_Problems and tasks_
- a) In the post on Snyder v. Phelps, echo the stretch from "Those who trespass" through "principle: property rights." word for word.
- b) According to the post on Snyder v. Phelps, where was Matthew Snyder's funeral held?

_Reading text_
-- Start --

Archive for Tag “Supreme Court”


Those who trespass against us

This fall, the Supreme Court will take up a case involving anti-gay demonstrators who travel around the country ruining military funerals with inflammatory messages. If you find yourself interested in following this case’s complexities, I urge you to keep in mind one important principle: property rights.

The case is called Snyder v. Phelps. Albert Snyder’s only son, Matthew, was a marine who was killed in Iraq. Matthew’s funeral was held at St. John’s Catholic Church in Westminster, Maryland. On the day of the event, protestors from the Westboro Church positioned themselves at the main entrance to the church property. In response, the funeral procession was moved to an alternate entrance—but still the demonstrators were only 200 to 300 feet away. They carried signs saying “Thank God for Dead Soldiers,” “You’re Going to Hell,” and “God Hates You.” One held a picture of two males engaged in anal sexual intercourse. (The demonstrators’ motives in all this are a mystical mish-mash unworthy of serious consideration.)

As this case progresses, here’s the question I’d like you to think about: How were the protestors able to get close enough for their signs to be easily legible—close enough so that family members with their eyes open had no choice but to  see those ugly signs on a day of mourning? The answer, I suggest, lies in that familiar institution known as “public property.” We take it for granted that streets and sidewalks are, and must be, publicly owned. But look where that leads: Any taxpayer can claim a right to use them as an owner. So, the Westboro Church picketers can self-righteously proclaim to the Supreme Court that they were just exercising their First Amendment rights to speak on public property. If it happened to destroy the solemnity of a funeral, that’s the family’s tough luck.

-- End --

_Provided material_
-- Start --

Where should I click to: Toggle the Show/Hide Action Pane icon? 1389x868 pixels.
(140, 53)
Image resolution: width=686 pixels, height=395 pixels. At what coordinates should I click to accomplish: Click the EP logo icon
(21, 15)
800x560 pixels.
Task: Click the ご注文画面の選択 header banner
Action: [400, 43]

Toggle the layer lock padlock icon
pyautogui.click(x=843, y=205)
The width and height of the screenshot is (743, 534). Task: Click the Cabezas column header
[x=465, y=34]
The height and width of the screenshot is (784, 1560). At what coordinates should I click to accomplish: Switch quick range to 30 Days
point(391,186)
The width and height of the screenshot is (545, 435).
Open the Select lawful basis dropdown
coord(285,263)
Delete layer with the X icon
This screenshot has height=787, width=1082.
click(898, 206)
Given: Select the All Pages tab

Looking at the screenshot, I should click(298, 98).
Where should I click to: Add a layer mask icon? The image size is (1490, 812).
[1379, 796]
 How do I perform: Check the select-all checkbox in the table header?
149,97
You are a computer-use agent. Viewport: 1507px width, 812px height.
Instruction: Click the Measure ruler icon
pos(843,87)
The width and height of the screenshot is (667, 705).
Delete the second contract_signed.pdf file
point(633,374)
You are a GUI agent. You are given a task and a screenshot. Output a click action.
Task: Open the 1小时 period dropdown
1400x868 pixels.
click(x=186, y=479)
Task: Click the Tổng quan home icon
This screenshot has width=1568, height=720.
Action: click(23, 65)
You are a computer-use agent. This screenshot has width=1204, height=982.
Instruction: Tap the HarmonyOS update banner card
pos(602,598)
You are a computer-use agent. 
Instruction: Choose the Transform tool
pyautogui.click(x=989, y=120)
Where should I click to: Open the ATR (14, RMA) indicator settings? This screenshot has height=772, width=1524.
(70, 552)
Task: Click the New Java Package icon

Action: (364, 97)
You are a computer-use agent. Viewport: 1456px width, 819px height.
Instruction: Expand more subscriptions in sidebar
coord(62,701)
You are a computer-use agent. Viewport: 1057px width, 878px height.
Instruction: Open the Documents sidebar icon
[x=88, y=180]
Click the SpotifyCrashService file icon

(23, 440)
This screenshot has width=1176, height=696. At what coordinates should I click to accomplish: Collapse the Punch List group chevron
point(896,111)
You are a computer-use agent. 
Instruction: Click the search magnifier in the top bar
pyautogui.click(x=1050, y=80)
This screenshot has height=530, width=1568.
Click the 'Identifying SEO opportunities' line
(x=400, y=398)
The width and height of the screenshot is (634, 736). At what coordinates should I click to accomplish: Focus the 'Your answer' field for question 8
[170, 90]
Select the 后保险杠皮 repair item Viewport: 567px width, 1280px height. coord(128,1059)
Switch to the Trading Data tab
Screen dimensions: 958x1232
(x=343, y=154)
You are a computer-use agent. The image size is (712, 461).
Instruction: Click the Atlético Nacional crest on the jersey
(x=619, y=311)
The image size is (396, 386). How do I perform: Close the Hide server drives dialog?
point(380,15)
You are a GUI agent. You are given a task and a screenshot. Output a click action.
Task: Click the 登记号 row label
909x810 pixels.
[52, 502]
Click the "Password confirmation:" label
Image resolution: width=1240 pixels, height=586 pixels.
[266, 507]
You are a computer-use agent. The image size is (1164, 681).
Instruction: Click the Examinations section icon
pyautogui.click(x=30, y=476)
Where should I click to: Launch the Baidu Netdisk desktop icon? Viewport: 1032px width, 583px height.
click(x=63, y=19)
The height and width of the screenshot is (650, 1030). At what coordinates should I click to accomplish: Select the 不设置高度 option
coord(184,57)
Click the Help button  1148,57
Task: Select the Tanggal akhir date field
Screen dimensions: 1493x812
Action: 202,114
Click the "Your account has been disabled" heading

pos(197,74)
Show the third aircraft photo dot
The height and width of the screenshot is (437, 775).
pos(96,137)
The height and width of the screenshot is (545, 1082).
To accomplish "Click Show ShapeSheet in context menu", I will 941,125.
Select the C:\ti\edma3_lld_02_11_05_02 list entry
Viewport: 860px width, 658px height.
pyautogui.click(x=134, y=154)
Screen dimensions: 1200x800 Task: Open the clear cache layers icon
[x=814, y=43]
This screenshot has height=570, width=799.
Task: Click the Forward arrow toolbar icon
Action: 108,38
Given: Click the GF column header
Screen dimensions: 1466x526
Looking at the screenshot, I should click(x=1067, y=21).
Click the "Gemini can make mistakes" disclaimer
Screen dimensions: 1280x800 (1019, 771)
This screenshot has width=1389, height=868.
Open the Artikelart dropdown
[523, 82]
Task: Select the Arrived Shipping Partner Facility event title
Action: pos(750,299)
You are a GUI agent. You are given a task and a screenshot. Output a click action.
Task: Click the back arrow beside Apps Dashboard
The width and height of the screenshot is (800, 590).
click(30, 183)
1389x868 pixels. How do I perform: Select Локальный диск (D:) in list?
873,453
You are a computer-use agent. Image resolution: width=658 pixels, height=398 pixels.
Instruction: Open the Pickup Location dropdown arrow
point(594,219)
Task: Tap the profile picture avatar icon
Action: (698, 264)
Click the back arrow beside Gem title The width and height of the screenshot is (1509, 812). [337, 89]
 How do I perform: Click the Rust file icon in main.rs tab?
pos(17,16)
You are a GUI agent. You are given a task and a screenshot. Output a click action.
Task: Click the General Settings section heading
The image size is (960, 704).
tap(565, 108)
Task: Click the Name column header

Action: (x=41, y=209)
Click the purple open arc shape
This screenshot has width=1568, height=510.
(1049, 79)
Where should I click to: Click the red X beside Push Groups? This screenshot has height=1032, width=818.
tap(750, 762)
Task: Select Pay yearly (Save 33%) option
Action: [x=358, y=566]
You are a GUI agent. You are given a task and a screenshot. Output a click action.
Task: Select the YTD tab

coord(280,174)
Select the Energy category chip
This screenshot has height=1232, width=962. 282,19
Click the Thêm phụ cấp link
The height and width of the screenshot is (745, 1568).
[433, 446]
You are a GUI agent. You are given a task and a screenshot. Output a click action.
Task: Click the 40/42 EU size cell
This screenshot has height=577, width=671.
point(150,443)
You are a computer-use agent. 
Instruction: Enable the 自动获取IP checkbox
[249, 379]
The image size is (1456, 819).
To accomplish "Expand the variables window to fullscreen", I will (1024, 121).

-- End --

_Solutions for each task_
- a)
Those who trespass against us

This fall, the Supreme Court will take up a case involving anti-gay demonstrators who travel around the country ruining military funerals with inflammatory messages. If you find yourself interested in following this case’s complexities, I urge you to keep in mind one important principle: property rights.

- b) At St. John's Catholic Church in Westminster, Maryland.